Ya no hay viejo ni nuevo Tupí, piensa Javier, y al Sorocabana de la Plaza Cagancha lo han arrinconado en un galpón sombrío. Ya no hay cine Ariel ni Grand Splendid ni Rex Theatre (donde vio El Gran Dictador de Chaplin, en la época en que venían nutridas excursiones de porteños porque en Buenos Aires estaba prohibido) ni Iguazú (donde hace un siglo pasaron la deliciosa Tener y no tener, de Howard Hawks). Ya no hay Estadio Auditorio ni Teatro Artigas. Tampoco hay redadas de estudiantes, apenas si las hay de vendedores ambulantes no autorizados o de hinchas que regresan, exultantes o rabiosos, del Estadio. Ahora la lucha armada es entre hinchas.

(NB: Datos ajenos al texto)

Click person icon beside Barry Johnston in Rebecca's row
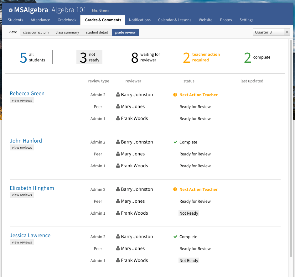[118, 95]
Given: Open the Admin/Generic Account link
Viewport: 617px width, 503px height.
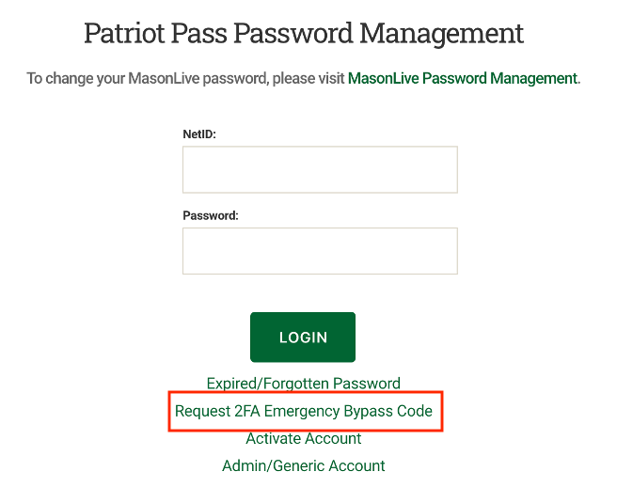Looking at the screenshot, I should 303,465.
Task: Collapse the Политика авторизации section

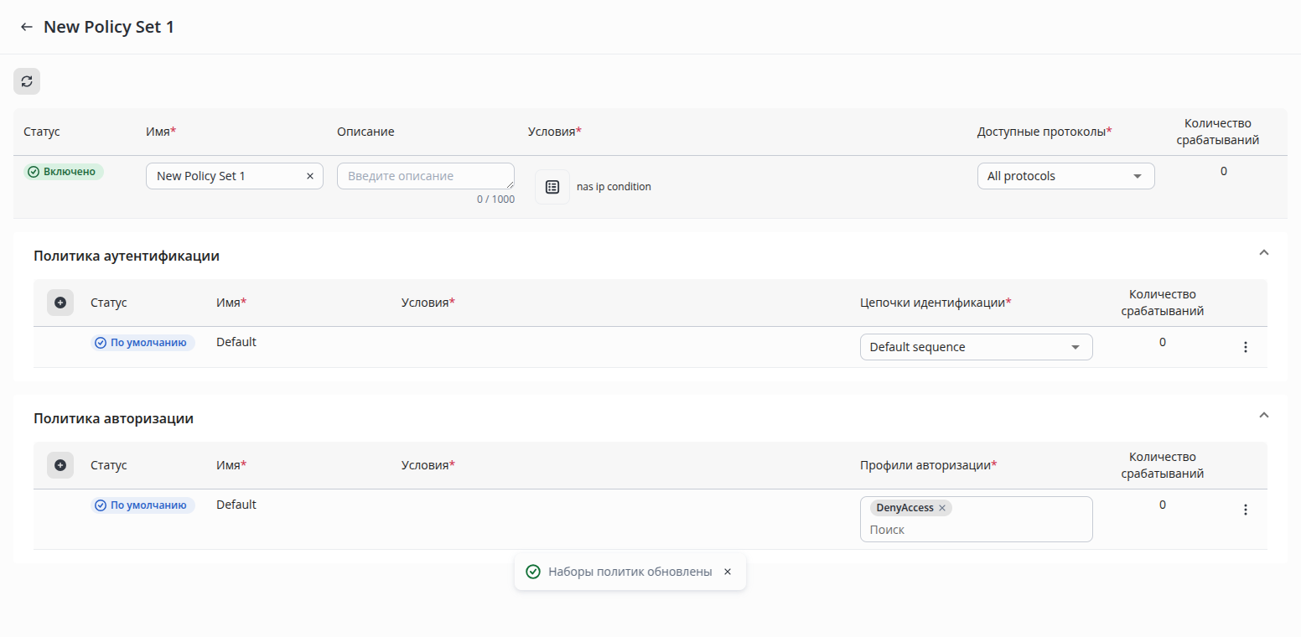Action: pos(1264,415)
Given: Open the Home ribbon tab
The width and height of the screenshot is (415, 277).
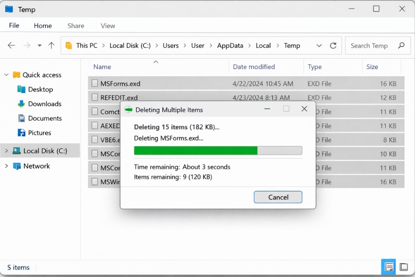Looking at the screenshot, I should pos(42,25).
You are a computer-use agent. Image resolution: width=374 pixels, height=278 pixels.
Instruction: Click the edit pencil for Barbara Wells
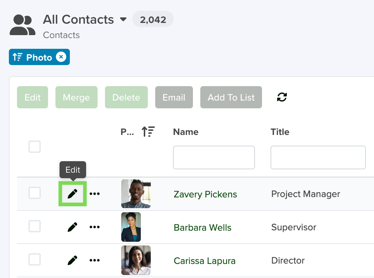(72, 227)
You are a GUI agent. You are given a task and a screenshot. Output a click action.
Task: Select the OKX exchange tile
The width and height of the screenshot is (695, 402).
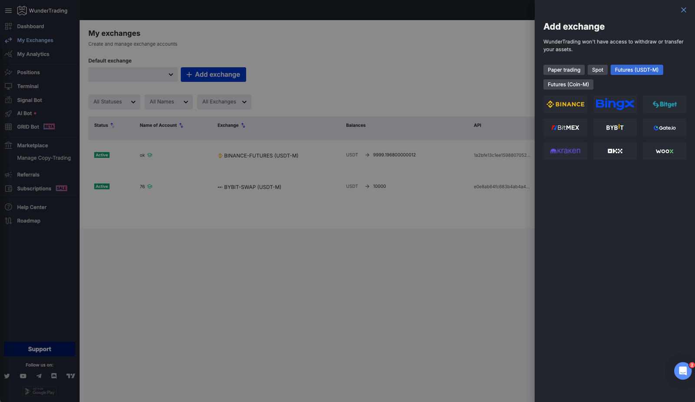(615, 151)
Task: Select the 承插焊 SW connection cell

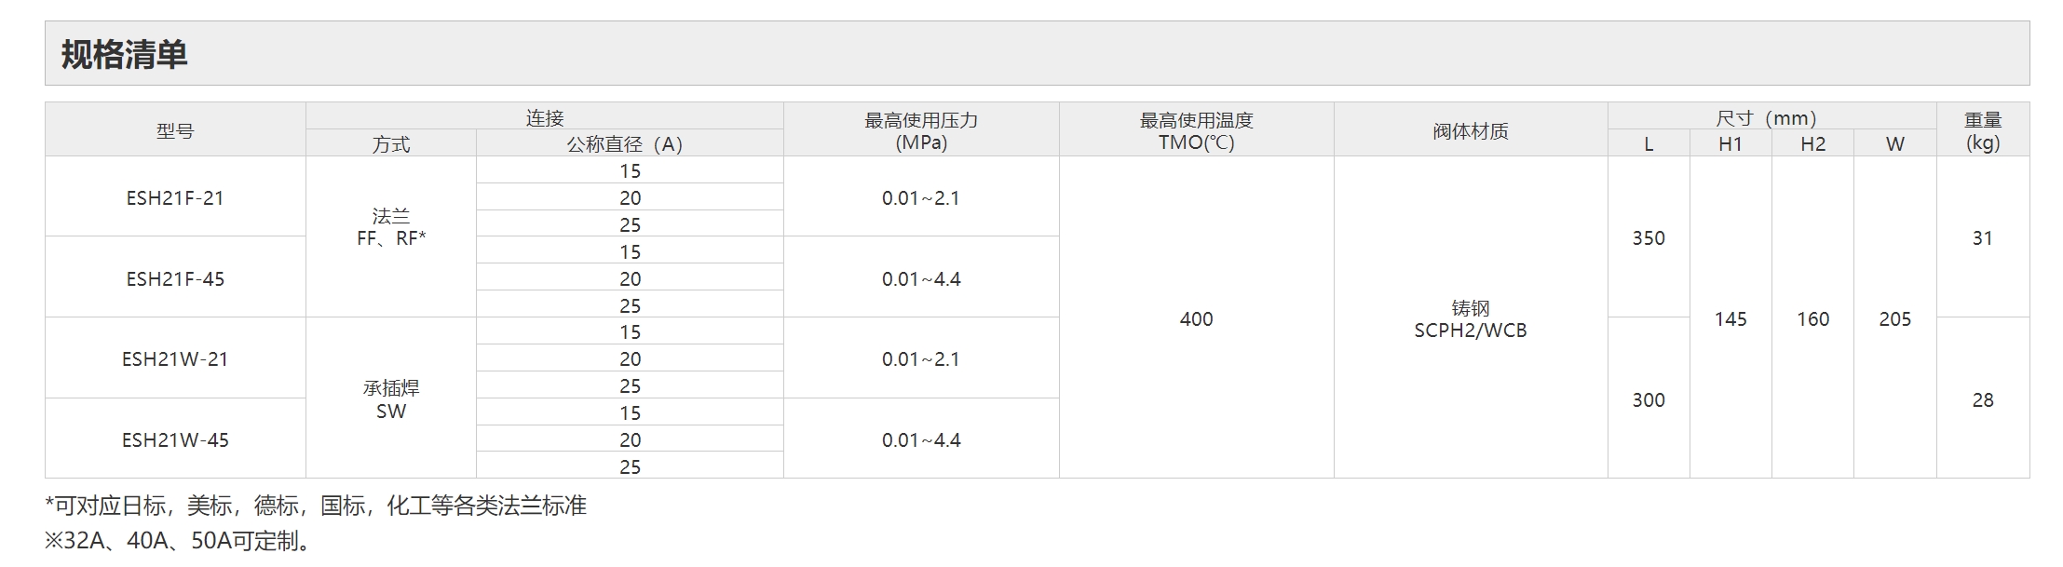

Cuando amigos españoles viajaban al Uruguay, al regreso en Madrid hablaban maravillas de cómo somos, piensa Javier y enseguida recapacita, pero yo me acuerdo de cómo éramos. A ver, ¿cómo éramos? ¿Más amables, menos hoscos? ¿Más sinceros, menos hipócritas? Quizá éramos menos desagradables, okei, y a lo mejor todavía hoy somos menos soberbios que los porteños. Dice Quino que un uruguayo es un argentino sin complejo de superioridad. No tanto, no tanto. También puede ser que un argentino sea un uruguayo sin complejo de inferioridad. ¿Cómo somos? Menos corruptos tal vez, pero Fermín dice que somos menos corruptos porque aquí hay menos para embolsar. Una de las virtudes que más aprecian los madrileños es que en Montevideo no hay atascos (aquí decimos: nudos) en el tráfico/tránsito (¿cuál es la denominación correcta? tengo que fijarme en el Larousse). Sin embargo Fermín, que, como ya lo habrán notado, es mi asesor sociológico-jurídico-deportivo-político-cultural, opina que a medida que disminuye el salario medio va aumentando (para decirlo al modo de Mairena) el número de automóviles consuetudinarios circulantes en la rúa. Y además, con kilómetro cero. Puede ser, puede ser. Hay más coches, eso es evidente, pero no estoy en condiciones de vigilarles el cuentakilómetros. También voy conociendo a algunos que antes tenían un utilitario y humilde Volkswagen y ahora disponen de un exultante Rover. Y no son ministros, ni siquiera senadores, que conste. En realidad, se trata de chismes que ejercito (sin acento en la segunda e, eh) conmigo mismo. Después de todo, los autochismes no hacen mal a nadie. Concluye Javier y pide otro cortado.